The criminal justice system is also currently using this underdeveloped technology in risk assessment to predict whether a criminal is likely to go to trial, commit another crime, or show up at a hearing.
However, the big data that supplements criminal justice algorithms is increasingly flawed.
“Black people are more likely to be over-assessed as risky, and white people are under-assessed as risky,” the director of American Civil Liberties Union of Washington Shankar Narayan said at the 2019 Global Challenges lecture, which I attended, at the University of Washington.
“Technological redlining” is the perpetuation of racial, cultural, and economic inequities in technologies. The concept of “redlining” stems from a history of housing discrimination since the 1930s where red lines were (literally) drawn on maps to segregate the poor and dominantly black neighborhoods.
Today, redlining appears virtually in our devices and is regulating the decisions we make. Banks offer high-cost mortgages to people living in minority zip codes; internet service providers don’t provide high-speed services to low-income communities; advertisers target ads for housing and employment based on race, gender, and geography.
According to Narayan, the cause of technological redlining stems from two key actors: the people who design the technology and those who are impacted by it without “being in the room.” The unequal power dynamics, between creators and users, disempowers marginalized voices because the technology does not speak for their needs.
“Those choices are built on assumptions and prejudices about people, intimately weaving them into process and results that reinforce biases and, worse, make them seem natural or given,” Hoffmann wrote in an article.
How can we build better systems?
To address the digital divide, tech companies have to re-evaluate their hiring process to ensure more inclusion of people of color, women, and people who are non-binary in the construction of big data.

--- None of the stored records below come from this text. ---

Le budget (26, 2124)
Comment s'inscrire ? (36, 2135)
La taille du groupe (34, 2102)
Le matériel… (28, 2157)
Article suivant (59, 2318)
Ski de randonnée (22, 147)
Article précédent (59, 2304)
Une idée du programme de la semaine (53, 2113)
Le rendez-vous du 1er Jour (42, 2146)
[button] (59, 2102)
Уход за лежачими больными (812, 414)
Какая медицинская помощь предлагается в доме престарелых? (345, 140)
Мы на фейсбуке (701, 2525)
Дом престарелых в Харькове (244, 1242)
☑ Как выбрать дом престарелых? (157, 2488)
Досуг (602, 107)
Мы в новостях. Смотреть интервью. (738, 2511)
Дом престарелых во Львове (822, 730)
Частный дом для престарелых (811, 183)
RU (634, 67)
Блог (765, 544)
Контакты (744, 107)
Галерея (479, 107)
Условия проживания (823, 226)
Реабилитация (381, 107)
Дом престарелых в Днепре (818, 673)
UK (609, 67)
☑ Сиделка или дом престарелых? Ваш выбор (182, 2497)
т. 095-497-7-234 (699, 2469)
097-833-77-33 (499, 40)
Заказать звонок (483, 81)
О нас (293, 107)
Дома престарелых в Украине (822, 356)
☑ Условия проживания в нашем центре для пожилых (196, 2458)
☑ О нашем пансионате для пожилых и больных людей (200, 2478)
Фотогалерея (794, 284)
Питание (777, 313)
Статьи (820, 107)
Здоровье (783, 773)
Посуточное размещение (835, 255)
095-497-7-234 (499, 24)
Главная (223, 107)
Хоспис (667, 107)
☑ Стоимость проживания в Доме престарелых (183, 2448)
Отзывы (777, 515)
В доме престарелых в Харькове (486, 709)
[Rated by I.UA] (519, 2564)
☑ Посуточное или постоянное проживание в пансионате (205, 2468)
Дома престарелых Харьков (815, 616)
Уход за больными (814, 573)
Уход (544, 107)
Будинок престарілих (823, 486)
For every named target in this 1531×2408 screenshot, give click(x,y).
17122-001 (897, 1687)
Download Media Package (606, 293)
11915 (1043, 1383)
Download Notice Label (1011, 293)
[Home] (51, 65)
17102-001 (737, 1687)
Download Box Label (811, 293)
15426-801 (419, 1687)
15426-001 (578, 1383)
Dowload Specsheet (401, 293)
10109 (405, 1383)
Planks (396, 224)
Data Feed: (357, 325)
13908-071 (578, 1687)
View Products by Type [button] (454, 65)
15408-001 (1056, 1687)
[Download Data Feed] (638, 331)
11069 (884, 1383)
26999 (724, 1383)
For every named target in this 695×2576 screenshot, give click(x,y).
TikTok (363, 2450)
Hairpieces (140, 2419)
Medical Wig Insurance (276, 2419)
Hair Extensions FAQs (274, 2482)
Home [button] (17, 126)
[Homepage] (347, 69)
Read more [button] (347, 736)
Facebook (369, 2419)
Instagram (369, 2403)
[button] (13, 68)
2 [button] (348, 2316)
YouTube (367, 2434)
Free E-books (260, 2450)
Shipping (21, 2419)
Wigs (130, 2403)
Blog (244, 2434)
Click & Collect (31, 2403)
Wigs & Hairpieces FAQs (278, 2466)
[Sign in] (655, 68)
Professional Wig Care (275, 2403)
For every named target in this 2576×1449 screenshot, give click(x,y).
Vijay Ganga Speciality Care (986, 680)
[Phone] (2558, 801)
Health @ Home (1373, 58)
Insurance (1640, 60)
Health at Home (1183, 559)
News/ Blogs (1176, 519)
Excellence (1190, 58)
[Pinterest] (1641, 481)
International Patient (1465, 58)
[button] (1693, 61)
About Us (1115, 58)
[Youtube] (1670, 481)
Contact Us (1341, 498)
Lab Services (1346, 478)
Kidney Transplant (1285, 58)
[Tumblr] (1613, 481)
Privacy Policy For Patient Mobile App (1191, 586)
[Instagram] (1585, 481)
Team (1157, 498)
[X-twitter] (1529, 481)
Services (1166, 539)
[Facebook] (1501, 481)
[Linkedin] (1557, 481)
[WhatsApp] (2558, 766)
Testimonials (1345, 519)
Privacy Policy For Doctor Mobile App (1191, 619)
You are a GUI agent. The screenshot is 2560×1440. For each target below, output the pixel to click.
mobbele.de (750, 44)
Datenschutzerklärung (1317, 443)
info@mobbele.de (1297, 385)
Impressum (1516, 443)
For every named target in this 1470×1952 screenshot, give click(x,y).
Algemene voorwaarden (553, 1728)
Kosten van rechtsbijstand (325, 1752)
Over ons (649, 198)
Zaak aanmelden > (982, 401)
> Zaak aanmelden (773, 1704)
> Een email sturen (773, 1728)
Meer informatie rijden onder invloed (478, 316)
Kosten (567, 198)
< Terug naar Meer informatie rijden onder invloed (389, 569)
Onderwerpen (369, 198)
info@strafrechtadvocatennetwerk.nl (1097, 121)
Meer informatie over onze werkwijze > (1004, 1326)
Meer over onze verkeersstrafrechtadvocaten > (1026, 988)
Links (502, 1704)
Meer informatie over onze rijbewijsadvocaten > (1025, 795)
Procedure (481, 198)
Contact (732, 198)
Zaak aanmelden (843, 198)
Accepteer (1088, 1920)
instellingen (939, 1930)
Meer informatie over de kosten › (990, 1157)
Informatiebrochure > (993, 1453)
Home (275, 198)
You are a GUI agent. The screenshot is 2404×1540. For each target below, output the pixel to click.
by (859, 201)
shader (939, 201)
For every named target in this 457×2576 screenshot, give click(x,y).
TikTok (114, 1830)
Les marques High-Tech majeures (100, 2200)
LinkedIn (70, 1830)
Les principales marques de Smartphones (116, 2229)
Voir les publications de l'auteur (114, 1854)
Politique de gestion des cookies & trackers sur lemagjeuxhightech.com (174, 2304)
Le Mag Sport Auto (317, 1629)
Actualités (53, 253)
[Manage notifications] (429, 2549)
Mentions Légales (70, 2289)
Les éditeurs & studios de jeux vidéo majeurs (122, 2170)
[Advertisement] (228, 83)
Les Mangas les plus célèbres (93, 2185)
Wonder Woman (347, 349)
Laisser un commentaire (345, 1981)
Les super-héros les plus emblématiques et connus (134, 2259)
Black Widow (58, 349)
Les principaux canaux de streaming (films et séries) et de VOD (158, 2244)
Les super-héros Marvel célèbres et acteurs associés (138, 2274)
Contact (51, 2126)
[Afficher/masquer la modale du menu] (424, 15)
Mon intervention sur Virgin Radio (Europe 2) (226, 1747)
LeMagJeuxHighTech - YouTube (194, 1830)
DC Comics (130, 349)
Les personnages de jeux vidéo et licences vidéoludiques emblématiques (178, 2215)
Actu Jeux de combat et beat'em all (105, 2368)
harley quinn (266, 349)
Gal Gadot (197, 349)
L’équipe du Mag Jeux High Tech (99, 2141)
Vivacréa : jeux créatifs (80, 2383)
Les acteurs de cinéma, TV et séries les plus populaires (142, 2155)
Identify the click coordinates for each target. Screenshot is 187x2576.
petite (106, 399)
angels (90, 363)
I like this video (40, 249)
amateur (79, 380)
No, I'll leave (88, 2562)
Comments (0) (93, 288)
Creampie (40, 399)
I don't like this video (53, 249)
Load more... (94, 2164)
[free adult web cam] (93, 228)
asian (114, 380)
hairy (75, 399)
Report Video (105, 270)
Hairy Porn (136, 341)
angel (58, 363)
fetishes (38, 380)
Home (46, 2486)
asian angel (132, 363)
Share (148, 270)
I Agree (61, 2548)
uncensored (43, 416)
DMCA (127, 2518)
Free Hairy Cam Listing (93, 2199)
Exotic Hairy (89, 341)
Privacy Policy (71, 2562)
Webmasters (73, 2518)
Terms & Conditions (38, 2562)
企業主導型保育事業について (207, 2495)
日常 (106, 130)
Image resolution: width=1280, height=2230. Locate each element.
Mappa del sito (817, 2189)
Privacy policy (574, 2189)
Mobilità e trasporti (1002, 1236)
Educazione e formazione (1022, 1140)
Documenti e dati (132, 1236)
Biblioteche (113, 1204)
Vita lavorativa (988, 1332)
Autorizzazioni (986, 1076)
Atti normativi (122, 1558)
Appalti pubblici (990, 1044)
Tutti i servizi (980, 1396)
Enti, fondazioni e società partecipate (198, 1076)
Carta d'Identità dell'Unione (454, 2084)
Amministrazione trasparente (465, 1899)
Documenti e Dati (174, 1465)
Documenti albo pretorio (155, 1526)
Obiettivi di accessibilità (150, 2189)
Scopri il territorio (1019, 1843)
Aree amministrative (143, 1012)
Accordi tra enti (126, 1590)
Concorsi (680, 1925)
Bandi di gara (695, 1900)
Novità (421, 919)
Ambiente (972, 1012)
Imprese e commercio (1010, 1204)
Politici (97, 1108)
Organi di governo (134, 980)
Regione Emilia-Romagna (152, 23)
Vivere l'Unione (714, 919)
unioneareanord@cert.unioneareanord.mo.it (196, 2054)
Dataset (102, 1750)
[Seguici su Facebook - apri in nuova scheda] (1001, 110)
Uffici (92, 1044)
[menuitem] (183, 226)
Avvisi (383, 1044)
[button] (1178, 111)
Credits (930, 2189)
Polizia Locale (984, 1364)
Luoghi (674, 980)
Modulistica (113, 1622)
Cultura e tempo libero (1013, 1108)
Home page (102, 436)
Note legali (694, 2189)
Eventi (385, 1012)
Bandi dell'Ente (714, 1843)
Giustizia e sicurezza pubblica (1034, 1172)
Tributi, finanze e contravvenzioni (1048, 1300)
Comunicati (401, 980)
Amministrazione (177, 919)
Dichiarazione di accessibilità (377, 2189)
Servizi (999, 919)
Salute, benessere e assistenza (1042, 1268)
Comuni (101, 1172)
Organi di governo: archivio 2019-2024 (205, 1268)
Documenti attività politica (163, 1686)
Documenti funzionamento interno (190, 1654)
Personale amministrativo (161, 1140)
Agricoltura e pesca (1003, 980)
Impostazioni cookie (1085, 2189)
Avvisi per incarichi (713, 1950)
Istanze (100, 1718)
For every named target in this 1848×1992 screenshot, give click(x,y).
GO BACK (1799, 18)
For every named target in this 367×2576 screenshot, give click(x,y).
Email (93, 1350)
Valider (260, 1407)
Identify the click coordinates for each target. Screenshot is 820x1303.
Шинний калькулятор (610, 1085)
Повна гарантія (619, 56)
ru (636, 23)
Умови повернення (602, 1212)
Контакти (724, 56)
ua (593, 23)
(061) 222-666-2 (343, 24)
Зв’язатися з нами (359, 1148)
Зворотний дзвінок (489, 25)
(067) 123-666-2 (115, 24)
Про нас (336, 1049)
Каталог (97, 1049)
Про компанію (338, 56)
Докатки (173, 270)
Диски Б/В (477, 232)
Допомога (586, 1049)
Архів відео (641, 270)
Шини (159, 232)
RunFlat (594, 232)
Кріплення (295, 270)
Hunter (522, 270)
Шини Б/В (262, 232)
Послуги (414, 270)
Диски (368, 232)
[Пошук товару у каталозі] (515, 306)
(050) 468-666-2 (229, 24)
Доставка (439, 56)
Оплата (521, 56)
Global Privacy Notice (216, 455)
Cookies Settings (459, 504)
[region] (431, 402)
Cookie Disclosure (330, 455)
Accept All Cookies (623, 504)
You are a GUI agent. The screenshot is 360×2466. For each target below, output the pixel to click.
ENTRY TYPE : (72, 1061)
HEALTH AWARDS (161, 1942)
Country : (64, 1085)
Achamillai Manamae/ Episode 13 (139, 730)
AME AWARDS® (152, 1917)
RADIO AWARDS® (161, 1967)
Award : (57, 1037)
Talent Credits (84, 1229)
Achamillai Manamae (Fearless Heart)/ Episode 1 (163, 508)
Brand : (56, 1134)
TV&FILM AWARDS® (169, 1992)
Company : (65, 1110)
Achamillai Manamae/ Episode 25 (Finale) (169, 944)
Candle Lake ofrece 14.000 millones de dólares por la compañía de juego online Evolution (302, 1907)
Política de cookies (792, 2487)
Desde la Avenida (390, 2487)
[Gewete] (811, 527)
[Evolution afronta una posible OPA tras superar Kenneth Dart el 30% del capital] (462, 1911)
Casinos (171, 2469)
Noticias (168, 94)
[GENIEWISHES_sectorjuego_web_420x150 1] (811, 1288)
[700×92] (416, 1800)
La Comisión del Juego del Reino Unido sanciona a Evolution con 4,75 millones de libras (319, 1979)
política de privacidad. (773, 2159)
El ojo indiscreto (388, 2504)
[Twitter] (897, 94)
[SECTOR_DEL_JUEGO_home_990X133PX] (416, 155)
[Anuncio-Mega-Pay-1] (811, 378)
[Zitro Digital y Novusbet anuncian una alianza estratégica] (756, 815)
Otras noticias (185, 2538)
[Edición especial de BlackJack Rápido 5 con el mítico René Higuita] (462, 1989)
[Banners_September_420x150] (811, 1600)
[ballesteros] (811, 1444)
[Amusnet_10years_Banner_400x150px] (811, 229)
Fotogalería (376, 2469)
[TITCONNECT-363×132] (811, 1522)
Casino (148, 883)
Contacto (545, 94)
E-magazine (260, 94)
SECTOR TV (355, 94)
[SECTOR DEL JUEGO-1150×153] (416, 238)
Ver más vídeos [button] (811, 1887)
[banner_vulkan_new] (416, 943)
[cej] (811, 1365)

An infographic by Women In Tech states that only 25% of women hold IT jobs and 11% of women are executives at Fortune 500 companies. In start-up businesses, female founders only receive 2.2% of $130 billion venture capital (VC) funding.
In contrast, white men dominate the majority of IT roles and college computer departments. Without diversity in computer education, the same male engineers create technology that is based on their privilege of being the dominant race and gender, thus turning a blind eye to the oppressive experiences of other identities.
“They’re not thinking about women,” Noble said. “Silicon Valley is rife with all kinds of deeply structural problems and inequalities with respect to women.”
However, Hoffmann argues that since online inequalities are a result of offline inequities, even a fair algorithmic system in an unequal world can only produce unequal outcomes.
“There is a lot of research that tries to make algorithms fairer, like a more inclusive training data for machine-learning algorithms,” Hoffmann said. “All of these solutions ignore the fact that these algorithms are released into a world already marked by inequality.”
In Noble’s book, she gave three critical aspects of technological redlining that need to be addressed: lack of access to computers and software, lack of training in computer technologies, and unequal access to Internet connectivity.
The author also urges a diverse collaboration of social scientists, technologists, and policymakers to regulate automated decision-making systems.
This, Hoffmann agrees.
“We need empathy and thoughtfulness in the design of algorithms and data science if we are to change the damaging cultural narratives that reinforce injustice and inequality for vulnerable people,” Hoffmann wrote.